Work instructions - Reproduce the records exactly, from the line with "Task: Click the 48.8K view count number" up to and including the line with "will (x=1488, y=22).".
======== Dataset entries
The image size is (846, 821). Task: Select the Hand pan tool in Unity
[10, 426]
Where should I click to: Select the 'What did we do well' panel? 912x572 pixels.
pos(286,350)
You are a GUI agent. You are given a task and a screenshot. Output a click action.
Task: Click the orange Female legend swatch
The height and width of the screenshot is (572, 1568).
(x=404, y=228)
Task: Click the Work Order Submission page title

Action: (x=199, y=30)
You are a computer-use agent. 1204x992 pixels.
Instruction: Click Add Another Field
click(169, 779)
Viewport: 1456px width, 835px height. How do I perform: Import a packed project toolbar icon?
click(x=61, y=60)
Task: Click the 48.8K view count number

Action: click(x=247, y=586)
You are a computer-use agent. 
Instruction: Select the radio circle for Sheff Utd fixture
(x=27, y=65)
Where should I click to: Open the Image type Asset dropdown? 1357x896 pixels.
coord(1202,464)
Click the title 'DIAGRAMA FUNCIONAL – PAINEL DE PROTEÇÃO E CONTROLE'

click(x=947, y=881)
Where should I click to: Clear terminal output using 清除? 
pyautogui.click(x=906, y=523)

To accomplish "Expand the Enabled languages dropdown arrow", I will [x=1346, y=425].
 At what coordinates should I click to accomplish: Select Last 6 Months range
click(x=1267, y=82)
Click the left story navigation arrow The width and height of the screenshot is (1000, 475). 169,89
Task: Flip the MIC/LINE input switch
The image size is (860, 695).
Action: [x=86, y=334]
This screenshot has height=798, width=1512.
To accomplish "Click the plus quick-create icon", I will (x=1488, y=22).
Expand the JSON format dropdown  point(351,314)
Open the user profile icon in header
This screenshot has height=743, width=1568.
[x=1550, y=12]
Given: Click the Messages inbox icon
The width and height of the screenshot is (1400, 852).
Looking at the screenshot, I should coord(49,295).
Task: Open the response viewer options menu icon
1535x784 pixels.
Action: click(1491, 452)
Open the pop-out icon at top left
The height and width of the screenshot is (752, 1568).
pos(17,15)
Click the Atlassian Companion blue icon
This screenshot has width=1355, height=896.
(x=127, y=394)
================
Solution to this problem -
Task: Click the 48.8K view count number

Action: click(x=247, y=586)
You are a computer-use agent. 
Instruction: Select the radio circle for Sheff Utd fixture
(x=27, y=65)
Where should I click to: Open the Image type Asset dropdown? 1357x896 pixels.
coord(1202,464)
Click the title 'DIAGRAMA FUNCIONAL – PAINEL DE PROTEÇÃO E CONTROLE'

click(x=947, y=881)
Where should I click to: Clear terminal output using 清除? 
pyautogui.click(x=906, y=523)

To accomplish "Expand the Enabled languages dropdown arrow", I will [x=1346, y=425].
 At what coordinates should I click to accomplish: Select Last 6 Months range
click(x=1267, y=82)
Click the left story navigation arrow The width and height of the screenshot is (1000, 475). 169,89
Task: Flip the MIC/LINE input switch
The image size is (860, 695).
Action: [x=86, y=334]
This screenshot has height=798, width=1512.
To accomplish "Click the plus quick-create icon", I will (x=1488, y=22).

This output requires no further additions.